‘Billboard’, the biggest journalism typhoon in the music industry has come a long way from just being a weekly magazine that was founded back in 1894 by William Donaldson and James Hennegan as a trade publication for bill posters.
Apart from engaging articles written about music charts, news, video, opinion, reviews, events, and style trends related to the music industry. Its music charts are the most popular which usually include the Hot 100, the 200, and the Global 200, tracking the most popular albums and songs in different genres of music. It also hosts events, owns a publishing firm, and operates several TV shows.
It’s intriguing to discuss how the charts data is managed and computed. Within the past couple of decades, we have seen a significant shift in the sales of music from physical albums to digital copies with the rise of online streaming platforms like Spotify, Apple Music, Pandora, etc. Now the popularity of songs no longer only depends on physical sales (even though they are still a very influential factor in a song’s popularity). A majority of data that requires a song or album to top the charts comes from the digital streams it gets from various platforms be it through video streaming platforms like YouTube or other audio streaming platforms as mentioned earlier. In this blog, we will take a look at how this vast data is managed and how it contributes to the chart results.
Data Sources
Three sources of information are used for this project. One structured dataset with the Billboard 200 charts comes in a SQL database. The other sources come from two websites, Metro Lyrics and Last.Fm and provide unstructured data. With this information, new datasets will be built. The datasets used for this project are presented next.
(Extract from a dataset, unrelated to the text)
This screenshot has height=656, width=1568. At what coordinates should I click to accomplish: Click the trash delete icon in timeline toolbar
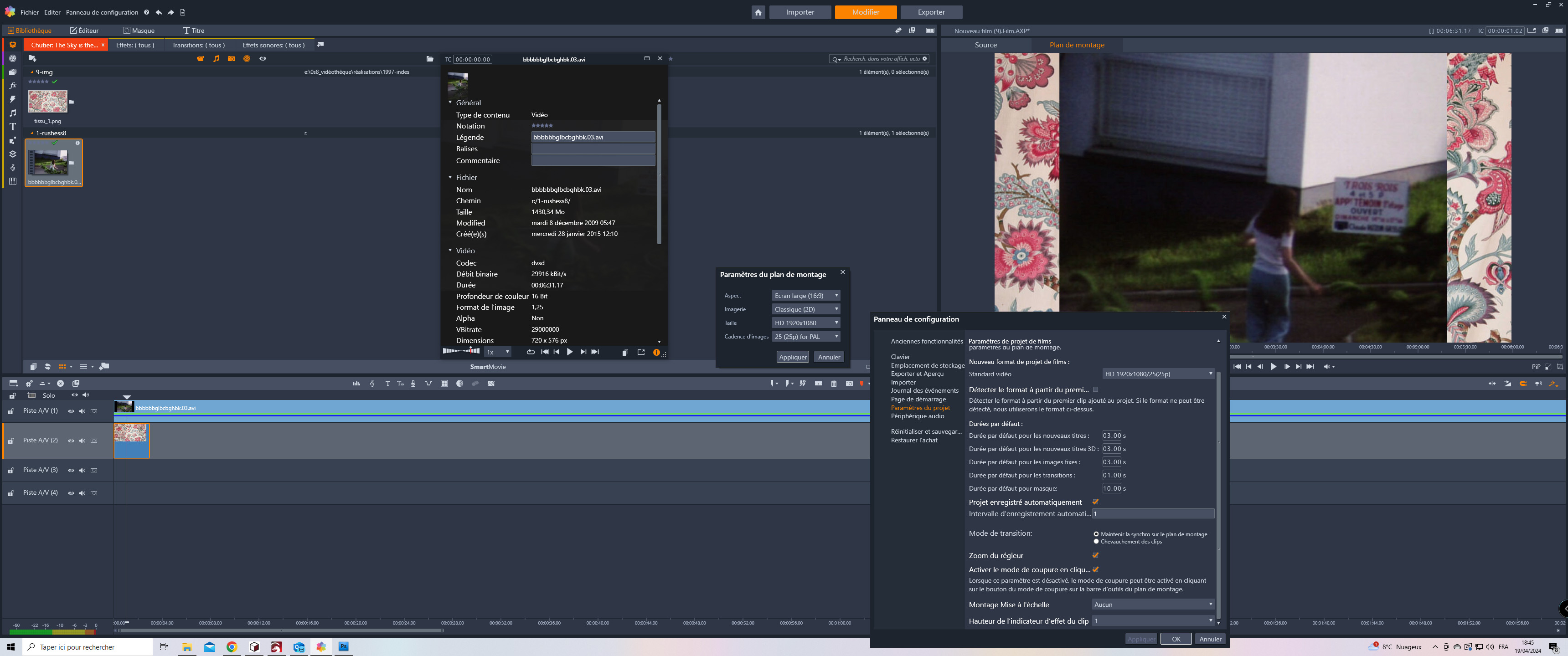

2.1 Billboard 200 Datasets
The main dataset used is a database provided by the components of one group. This database is free for use. Two tables of this table are used, the Albums table and the Acoustics table. The Albums table provides information about the albums that were nominated for the Billboard 200 ranking, more specifically, the date it was introduced on the rank, the name, the artist, as well as the length of the album. The Acoustics table provides information about the songs of the albums selected for the Billboard 200, which include the name of the song, the album, the artist, as well as a number of technical features about the songs, like the acoustics, danceability, duration, energy, instrumentals, key, liveness, loudness, mode, tempo, time_signature and valence. But this extra information will not be used since we consider that it doesn’t add valuable information. In total, these 2 tables cover 33011 albums, 9675 artists, and 339854 songs.
2.2 Last.fm
Last.fm is a music website founded in the United Kingdom in 2002. This website provides a handful of information about music, which is used to complement the albums, songs, and artists, that can be used for personal and non-commercial purposes. The process we used to extract and treat this information as described in section 3.2. The data obtained is stored on JavaScript Object Notation (.json) files.
2.3 MetroLyrics
MetroLyrics is a lyrics-dedicated website, founded in December 2002. It is used to obtain the lyrics of the songs from the albums on the Billboard 200. The data obtained is stored in JavaScript Object Notation (.json) files and can be used for personal and non-commercial purposes. More about the process of extraction can be found in section 3.2
3 Data Preparation
The main dataset used is very organized and needs minimal action to extract the relevant data, besides that it comes in a SQL database which also makes it easy to query the dataset. In the same way, the information retrieved via web scrapping is also very organized and easy to get and process. The pipeline used to extract and enrich the data is outlined in Figure 1. This pipeline has two main purposes, to clean the data and enrich it. These two operations will be described in more detail in the next sections.
3.1 Data Cleaning
The first stage of the pipeline from Figure 1 is the data cleaning, accomplished through the use of the tool OpenRefine. This tool is used to remove empty entries from the database and to remove entries with extra characters. This operation will result in two files: • Albums — A file with all the albums and their ranks in the Billboard 200 from 1963 to 2019; • Tracks — A file with songs and artists that match with the albums file. In this dataset, one album can have hundreds of entries, because it can be featured in the Billboard 200 for several weeks or even months or years, this imposes a problem in the next phase of the pipeline, the scraping data. This will lead to an album being processed several times and the pipeline becomes extremely inefficient and slow. To overcome this problem, and since we cannot discard any entry (we would end up losing the rank information) from the previous files the pipeline generates auxiliary files with duplicates removed. This is done in steps 1 and 2 marked in the pipeline. In these steps all the characters are also escaped to HTML format to be used to generate the URL addresses for MetroLyrics and Last.Fm.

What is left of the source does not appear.